▶ **Directions for this task**: Rewrite the part of the listing that opens with the line containing "Image resolution: width=1568" and runs through the end of the listing, swapping "badge" for "dot" and leaving everything else unchanged. Leave the pictures out of your answer.

▶ **Working data**:
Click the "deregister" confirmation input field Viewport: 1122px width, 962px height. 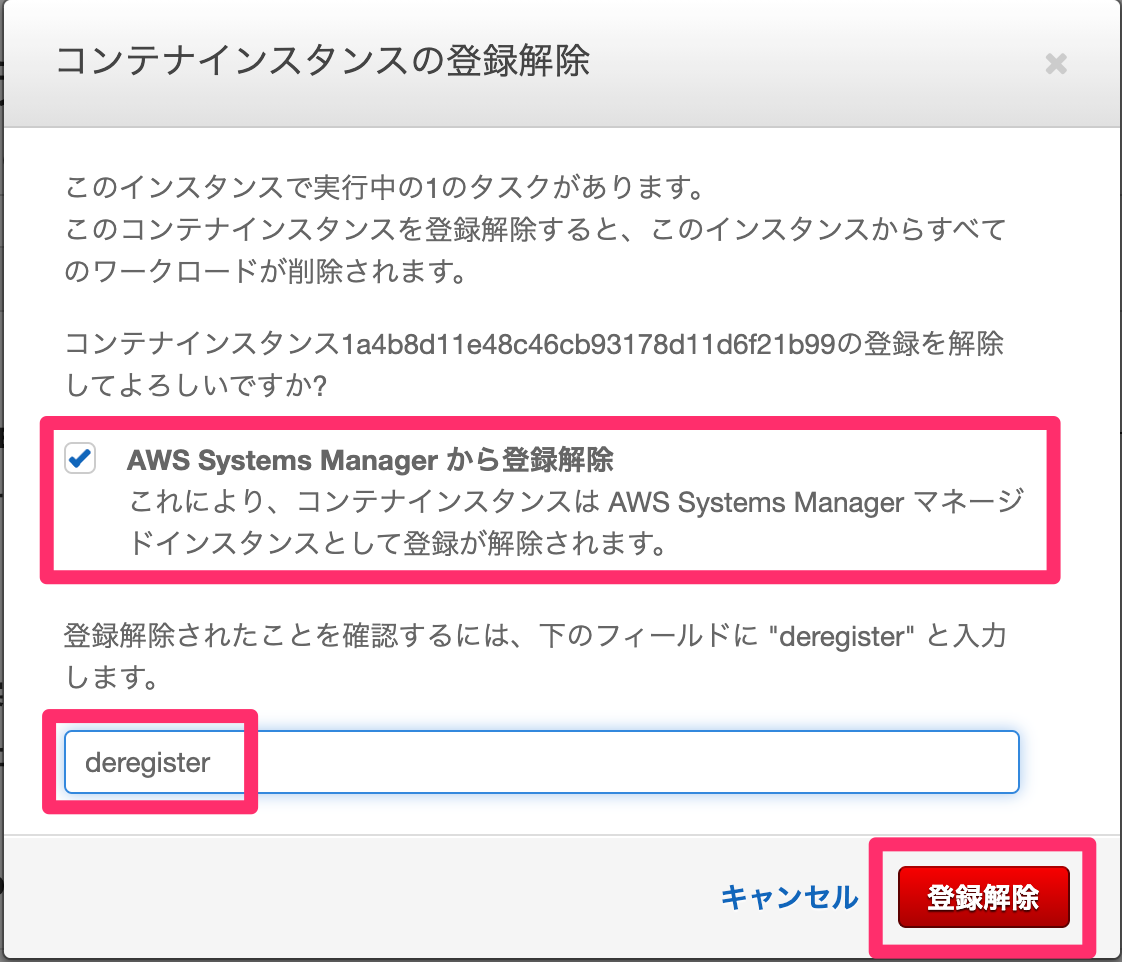[540, 763]
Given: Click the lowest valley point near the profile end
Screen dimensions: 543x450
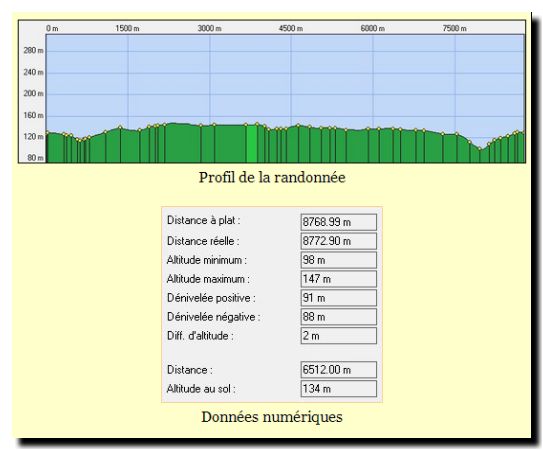Looking at the screenshot, I should pos(480,149).
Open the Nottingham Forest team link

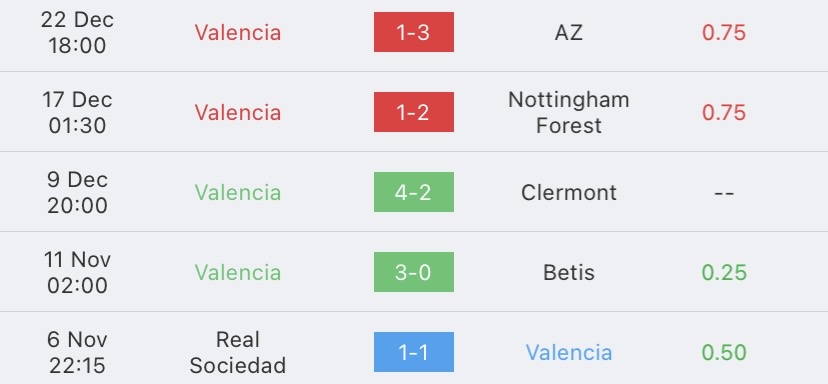coord(569,113)
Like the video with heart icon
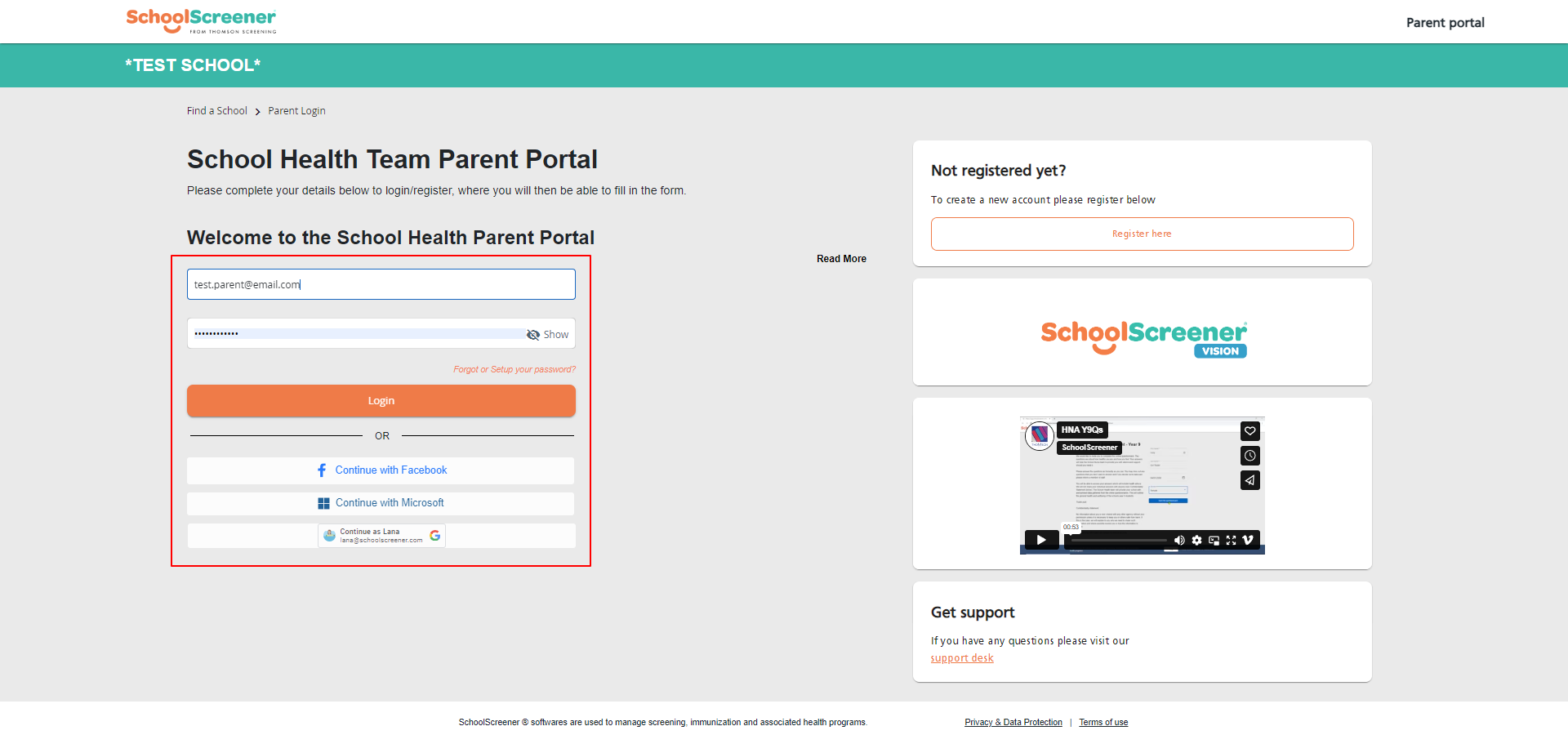This screenshot has width=1568, height=744. coord(1250,431)
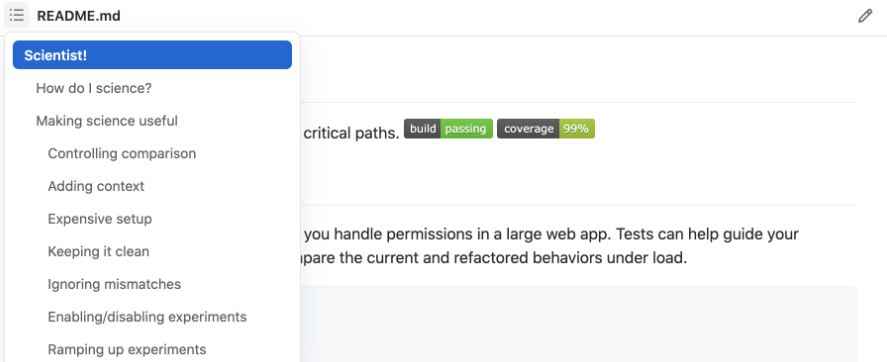Navigate to Adding context subsection
Screen dimensions: 887x362
[x=96, y=186]
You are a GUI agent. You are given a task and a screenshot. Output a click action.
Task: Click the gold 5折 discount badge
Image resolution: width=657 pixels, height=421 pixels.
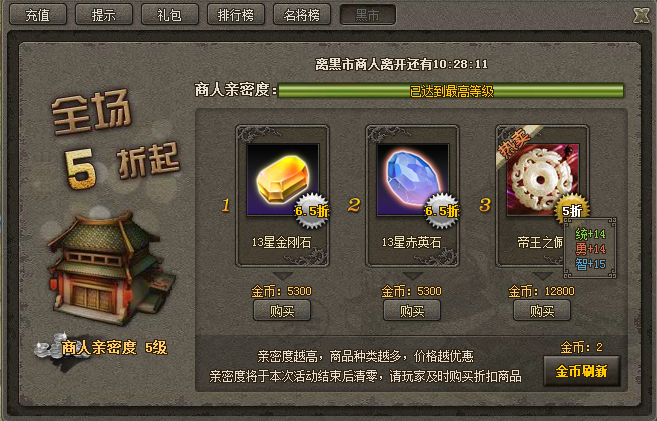click(x=572, y=210)
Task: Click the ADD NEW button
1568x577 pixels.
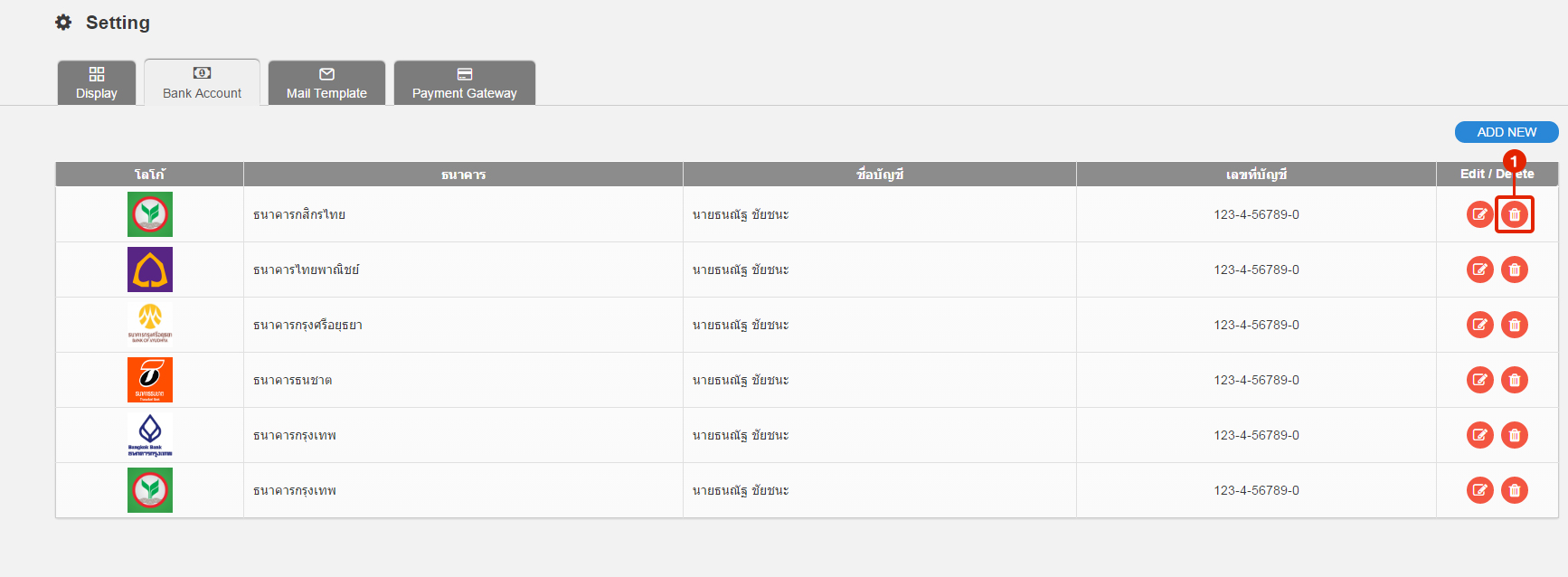Action: click(x=1507, y=132)
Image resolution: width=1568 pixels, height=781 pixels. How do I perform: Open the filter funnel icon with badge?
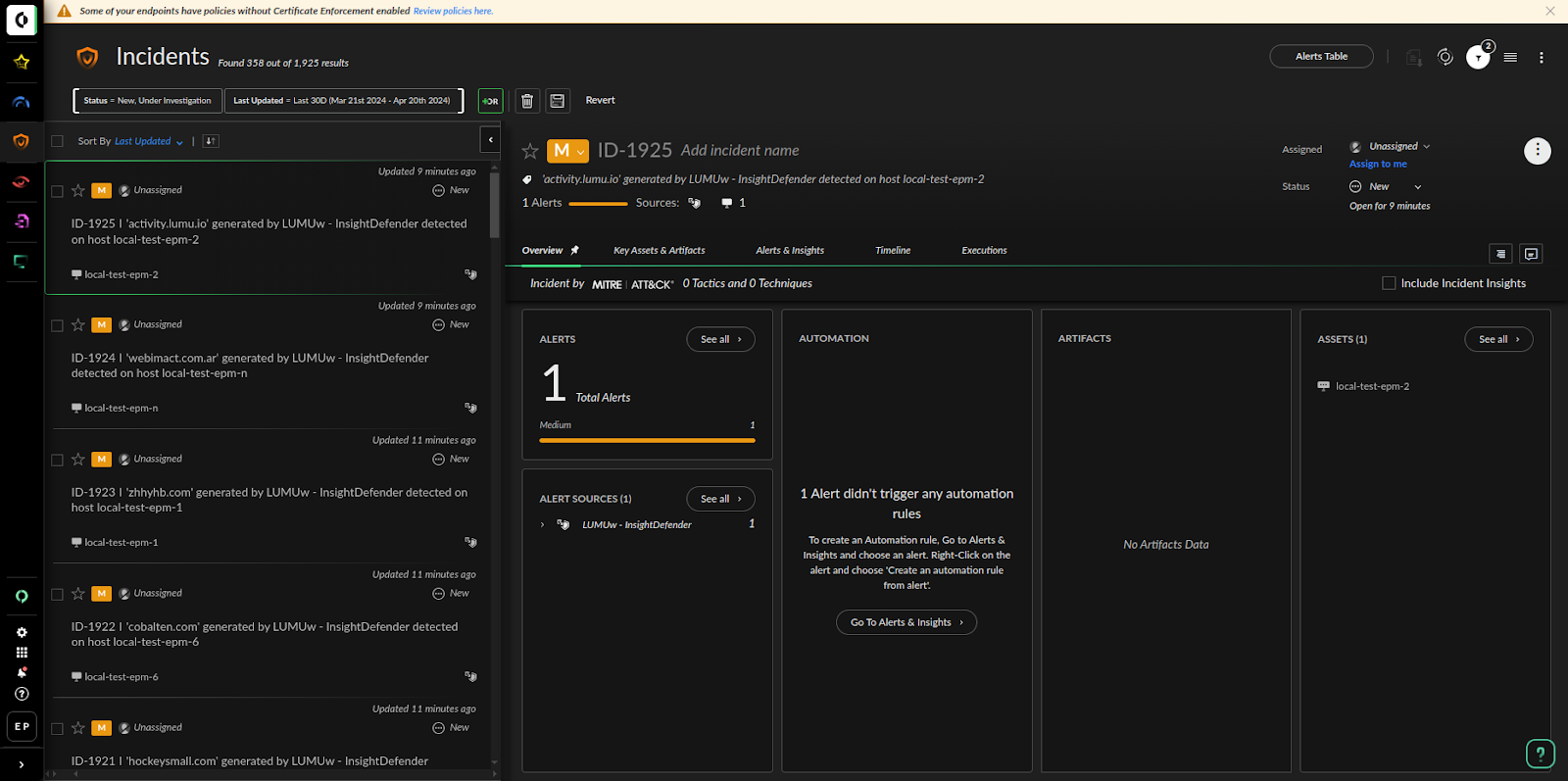[x=1478, y=58]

▶ **Task solution**:
Image resolution: width=1568 pixels, height=781 pixels. How do I perform: Open the filter funnel icon with dot?
[x=1478, y=58]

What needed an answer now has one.